WHAT THE EXERCISE ASKS => From the records below, extract only the lines running from the line with "Click the printer icon in the toolbar" to the line with "Screen dimensions: 1372x868", both lines included, reproducing them exactly.

START DATA UNDER STUDY

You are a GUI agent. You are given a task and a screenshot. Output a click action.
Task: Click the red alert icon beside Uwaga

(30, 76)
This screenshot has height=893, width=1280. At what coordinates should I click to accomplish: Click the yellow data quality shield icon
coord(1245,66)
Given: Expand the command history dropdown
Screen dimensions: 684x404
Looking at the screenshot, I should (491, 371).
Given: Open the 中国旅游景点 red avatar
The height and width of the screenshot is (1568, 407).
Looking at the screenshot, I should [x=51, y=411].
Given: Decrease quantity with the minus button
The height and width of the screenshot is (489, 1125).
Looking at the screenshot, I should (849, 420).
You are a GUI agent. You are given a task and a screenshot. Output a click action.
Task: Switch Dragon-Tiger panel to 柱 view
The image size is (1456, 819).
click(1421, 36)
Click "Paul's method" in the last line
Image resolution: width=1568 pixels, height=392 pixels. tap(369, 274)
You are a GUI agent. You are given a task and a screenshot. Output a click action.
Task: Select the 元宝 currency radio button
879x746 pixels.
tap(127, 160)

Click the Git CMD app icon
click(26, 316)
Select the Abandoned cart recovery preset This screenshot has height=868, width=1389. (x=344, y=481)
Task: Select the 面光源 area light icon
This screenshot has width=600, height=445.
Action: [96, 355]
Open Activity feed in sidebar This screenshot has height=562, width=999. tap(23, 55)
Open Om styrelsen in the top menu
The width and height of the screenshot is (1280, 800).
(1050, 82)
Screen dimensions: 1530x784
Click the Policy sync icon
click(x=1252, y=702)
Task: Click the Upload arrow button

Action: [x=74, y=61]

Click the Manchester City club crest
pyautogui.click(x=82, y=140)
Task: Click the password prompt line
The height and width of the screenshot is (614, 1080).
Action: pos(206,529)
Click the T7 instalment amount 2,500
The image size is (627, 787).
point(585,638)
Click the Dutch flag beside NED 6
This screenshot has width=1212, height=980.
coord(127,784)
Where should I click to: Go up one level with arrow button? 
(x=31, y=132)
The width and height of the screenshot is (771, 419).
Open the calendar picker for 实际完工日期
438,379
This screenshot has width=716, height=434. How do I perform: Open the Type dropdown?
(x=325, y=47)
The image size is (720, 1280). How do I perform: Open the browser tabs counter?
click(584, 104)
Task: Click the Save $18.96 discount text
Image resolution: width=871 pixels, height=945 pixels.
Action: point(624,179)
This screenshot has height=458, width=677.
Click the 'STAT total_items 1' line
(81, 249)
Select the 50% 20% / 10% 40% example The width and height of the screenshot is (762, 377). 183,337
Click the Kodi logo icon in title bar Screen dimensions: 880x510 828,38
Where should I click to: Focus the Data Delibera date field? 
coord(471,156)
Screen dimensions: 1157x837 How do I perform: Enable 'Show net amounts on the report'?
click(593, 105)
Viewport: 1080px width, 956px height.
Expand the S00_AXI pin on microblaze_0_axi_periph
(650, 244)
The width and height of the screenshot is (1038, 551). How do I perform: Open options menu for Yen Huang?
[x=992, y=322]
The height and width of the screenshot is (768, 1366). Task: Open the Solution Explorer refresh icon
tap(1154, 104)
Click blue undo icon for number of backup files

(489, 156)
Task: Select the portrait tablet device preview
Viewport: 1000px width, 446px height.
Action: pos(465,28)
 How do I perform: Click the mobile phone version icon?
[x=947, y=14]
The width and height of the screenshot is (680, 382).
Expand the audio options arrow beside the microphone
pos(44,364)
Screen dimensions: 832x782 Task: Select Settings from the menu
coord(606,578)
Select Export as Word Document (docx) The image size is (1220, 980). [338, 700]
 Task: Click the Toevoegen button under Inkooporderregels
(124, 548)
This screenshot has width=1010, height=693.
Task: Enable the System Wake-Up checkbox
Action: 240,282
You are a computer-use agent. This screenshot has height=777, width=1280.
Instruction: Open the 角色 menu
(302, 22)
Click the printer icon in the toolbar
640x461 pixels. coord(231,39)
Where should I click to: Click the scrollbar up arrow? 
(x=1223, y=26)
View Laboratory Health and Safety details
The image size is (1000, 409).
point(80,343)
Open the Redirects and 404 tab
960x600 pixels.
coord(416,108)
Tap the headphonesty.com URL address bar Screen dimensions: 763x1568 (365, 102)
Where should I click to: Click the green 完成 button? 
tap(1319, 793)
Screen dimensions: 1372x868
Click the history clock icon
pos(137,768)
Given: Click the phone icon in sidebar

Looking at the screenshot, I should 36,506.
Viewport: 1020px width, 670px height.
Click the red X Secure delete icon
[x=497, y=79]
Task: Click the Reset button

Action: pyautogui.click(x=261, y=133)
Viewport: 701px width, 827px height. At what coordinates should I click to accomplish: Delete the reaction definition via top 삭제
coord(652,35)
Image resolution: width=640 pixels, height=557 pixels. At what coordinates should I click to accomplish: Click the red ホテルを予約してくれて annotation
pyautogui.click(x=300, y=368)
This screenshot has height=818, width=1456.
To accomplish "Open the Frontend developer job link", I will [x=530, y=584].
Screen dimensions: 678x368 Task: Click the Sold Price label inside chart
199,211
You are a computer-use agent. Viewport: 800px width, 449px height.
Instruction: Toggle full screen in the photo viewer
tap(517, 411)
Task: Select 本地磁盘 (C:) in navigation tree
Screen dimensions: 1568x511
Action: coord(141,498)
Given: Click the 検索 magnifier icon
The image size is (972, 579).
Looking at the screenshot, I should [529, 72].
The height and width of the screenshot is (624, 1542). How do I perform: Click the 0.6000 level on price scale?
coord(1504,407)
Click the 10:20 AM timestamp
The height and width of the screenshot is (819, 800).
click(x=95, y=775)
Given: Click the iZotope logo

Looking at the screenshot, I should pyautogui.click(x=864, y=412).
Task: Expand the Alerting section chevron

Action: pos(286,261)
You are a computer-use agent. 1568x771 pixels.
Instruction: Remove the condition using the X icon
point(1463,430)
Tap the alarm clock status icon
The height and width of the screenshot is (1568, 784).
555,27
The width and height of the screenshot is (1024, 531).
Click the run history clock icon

END DATA UNDER STUDY

RESPONSE =>
Click the printer icon in the toolbar
640x461 pixels. coord(231,39)
Where should I click to: Click the scrollbar up arrow? 
(x=1223, y=26)
View Laboratory Health and Safety details
The image size is (1000, 409).
point(80,343)
Open the Redirects and 404 tab
960x600 pixels.
coord(416,108)
Tap the headphonesty.com URL address bar Screen dimensions: 763x1568 (365, 102)
Where should I click to: Click the green 完成 button? 
tap(1319, 793)
Screen dimensions: 1372x868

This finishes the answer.